Başbakan’ın önce “dindar nesil yetiştirmek istiyoruz” açık beyanı ile somutlaşan AKP’nin yeni nesil oluşturma projesi, kendi siyasal ve ideolojik amaçlarına uygun bir şekilde biçimlendirdiği 4+4+4 kademeli eğitim uygulaması eşliğinde bugün hızla hayata geçirilmektedir. Hatırlanacağı üzere, AKP hükümeti kendi grup başkanvekillerinin imzasıyla apar topar Meclis’e sunduğu 4+4+4 düzenlemesinin daha teklif aşamasında, konunun asıl muhatapları olan sendikaları, eğitim alanında faaliyet yürüten kurum ve dernekleri, üniversiteleri ve diğer bilim çevrelerini sürecin dışına itmiş, kanun teklifini adeta “tekme tokat” meclisten geçirmiştir. Muhalefet partisi milletvekilleri, eğitimciler, çocuk psikiyatrisi uzmanları, pedagoglar, meslek odaları ve sağlık ve sosyal hizmet sendikaları olarak en başından itibaren bu yasaya karşı çıktık ve aşağıda kısaca özetlenecek sakıncaları defalarca dile getirdik:
• 5 yaş çocuğu (60-71 aylar arası) zihinsel, fiziksel, sosyal ve psikolojik olarak okula başlamaya henüz hazır değildir. Çocuğun okul eğitimine katılabilmesi için gerekli sosyal, duygusal, bilişsel, dil ve motor becerilerinin gelişimi 6 yaştan (72 ay) önce tamamlanmaz. Bu bilimsel ortalama dışında kalan çok az çocuk vardır. Çocukların bu gelişimleri tamamlanmadan ilkokul 1. sınıfa başlatılmaları ruh sağlığını pek çok yönden olumsuz olarak etkileyecektir;
• Eğitimci ve ebeveynlerin iyi bildiği gibi, okula yeni başlamış 6 yaş çocuklarında bile önemli sorun olabilen “ayrılık kaygısı”, 72 ayını doldurmamış çocuklarda çok daha yoğun olarak ortaya çıkacaktır.

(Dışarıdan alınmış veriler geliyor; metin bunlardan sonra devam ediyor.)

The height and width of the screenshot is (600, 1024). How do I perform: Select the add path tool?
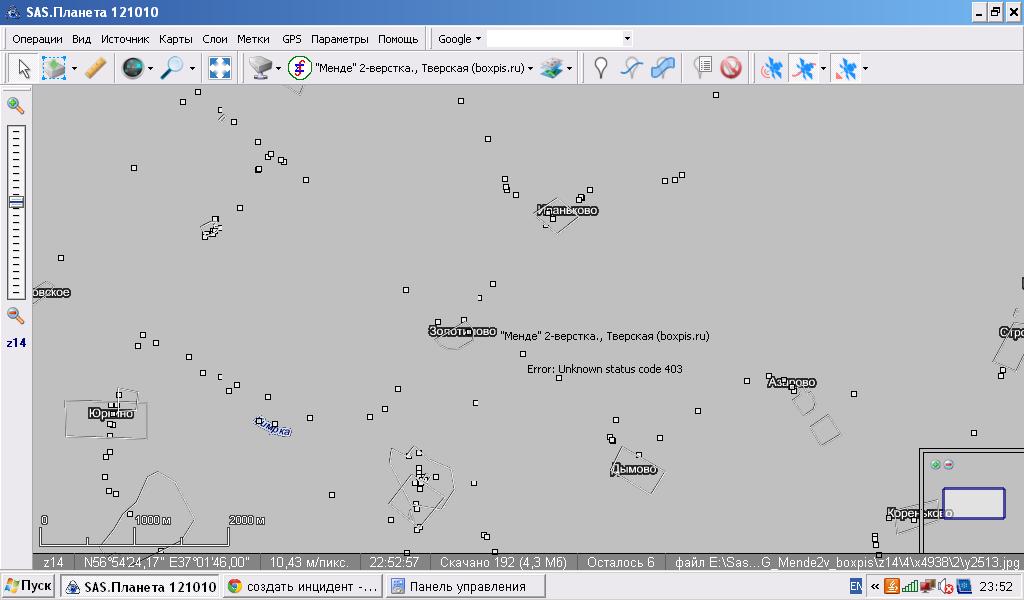pyautogui.click(x=630, y=68)
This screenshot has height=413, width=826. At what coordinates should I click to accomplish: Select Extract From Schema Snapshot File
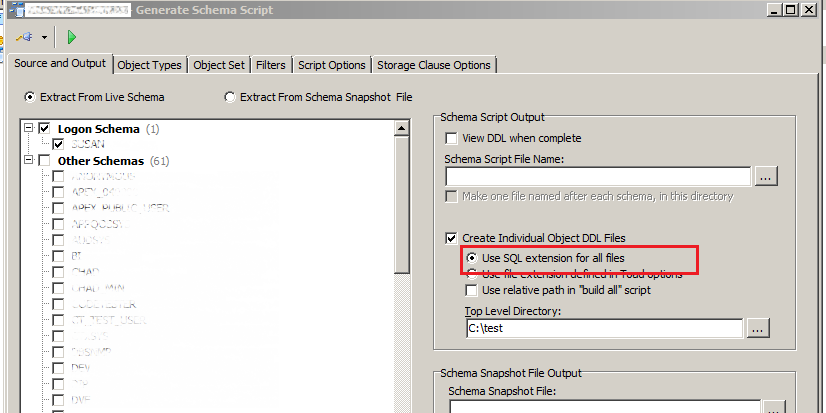(x=231, y=97)
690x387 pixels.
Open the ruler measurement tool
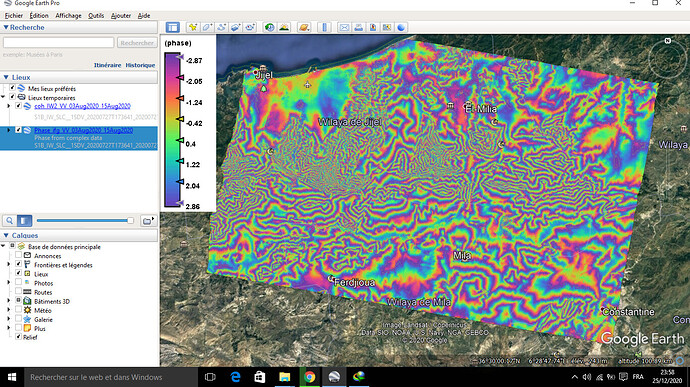(x=324, y=27)
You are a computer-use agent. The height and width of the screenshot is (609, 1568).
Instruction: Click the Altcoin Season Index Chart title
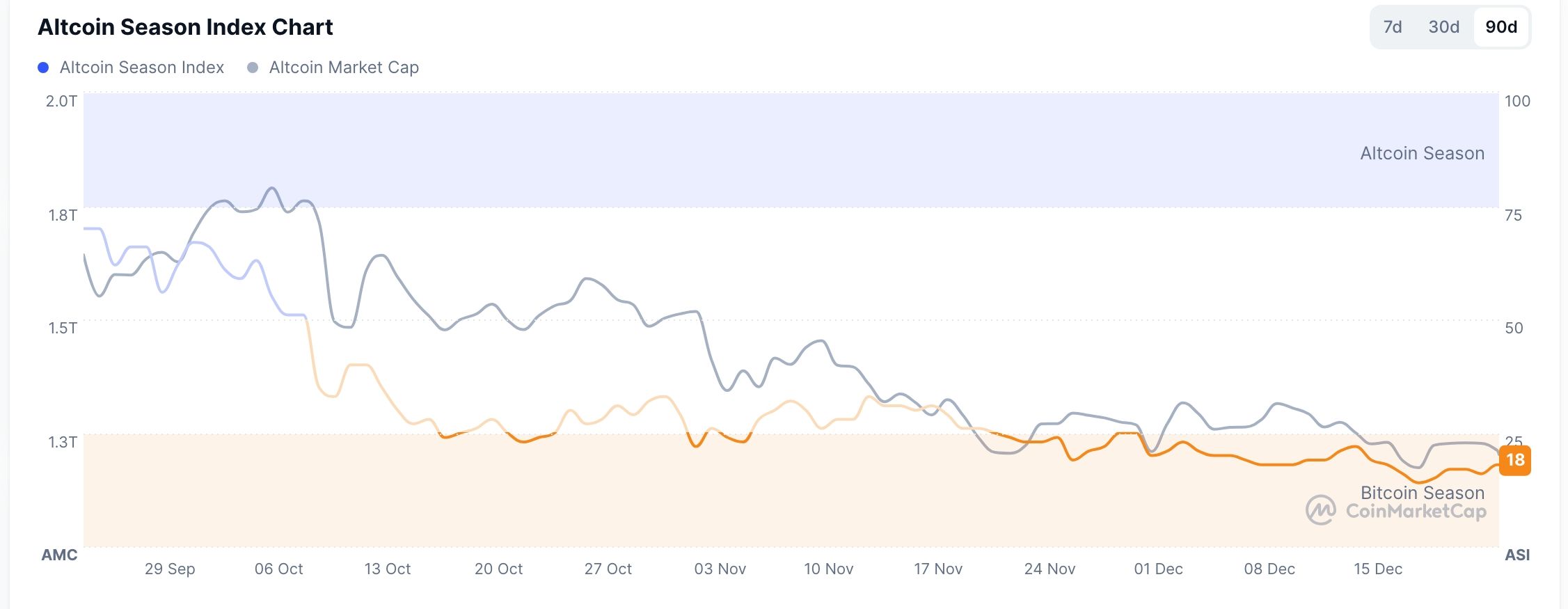[186, 26]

• Dürtü kontrolü 5 yaşındaki bir çocukta tam gelişmediğinden davranışlarının kontrolünü sağlamakta zorlanacak, sınıfta sırasında oturarak dersi takip edemeyecek ve ilkokulda uyması gereken kurallara uymakta güçlük çekecektir.
• Beş yaşından önce el-göz koordinasyonunun, ince motor becerilerin, işlemsel düşüncenin tam gelişmemiş olması, soyut düşüncenin yetersizliği ve dikkati sürdürmedeki güçlükler nedeniyle bu yaştaki çocuklar öğrenme becerilerinde zorlanacaklardır. Bunun sonucunda gelişimsel açıdan normal olmalarına karşın okul programları kapsamında beklenen kazanımları karşılayamamaları nedeniyle, başarısızlık olarak yorumlanacak ve gereksiz olarak ‘zeka geriliği’, ‘öğrenme güçlüğü’ veya ‘dikkat eksikliği’ gibi yanlış tanımlara neden olabilecektir.
• Ayrıca bu çocukların 6 yaş grubu (72-83 aylar) ile aynı sınıflarda eğitime alınacağı açıklanmıştır. Bu demektir ki aynı sınıfta 60-83 aylar arasında, yani aralarında yaklaşık 2 yıl fark olabilen çocuklar olacaktır. Bu durumda gelişimsel özellikler açısından 72-83 aylık çocuklar doğal olarak 60-66 ay arasındakilere göre çok önde olacak, onlardan daha hızlı öğrenecek, beklenenleri daha kolay yerine getirecektir. 60-66 aylık olanlar ise bu durumda zorunlu olarak sınıfın daha başarısız grubunu oluşturacaklardır. Yani bu grup daha okula başlarken başarısızlık duygusuna mahkum edilecektir. Erken dönemde kazanılan başarısızlık duygusunun çocukların daha sonraları da kendilerine güven duymalarını engellediği bilimsel olarak gösterilmiştir. Erken dönemde başarısızlık duygusu edinen çocukların okuldan soğudukları ve okul yaşamını kısa sürede bıraktıkları yapılan araştırmaların çok net olarak ortaya koyduğu bir gerçektir. Dolayısıyla eğitime başlama yaşını aşağıya indirmenin önemli bir sonucu kendini başarısız görerek büyüyen ve dolayısıyla kendine güvensiz ve başarılı olabileceğine inancı kalmamış nesiller yetiştirmek olacaktır. Ayrıca 5 yaş uygulaması 1983-1985 yıllarında zaten ülkemizde denenmiş ve olumsuz sonuçlarından dolayı vazgeçilmiştir. Milli Eğitim Bakanlığı nasıl bir sorumluluk aldığının farkına varmak zorundadır.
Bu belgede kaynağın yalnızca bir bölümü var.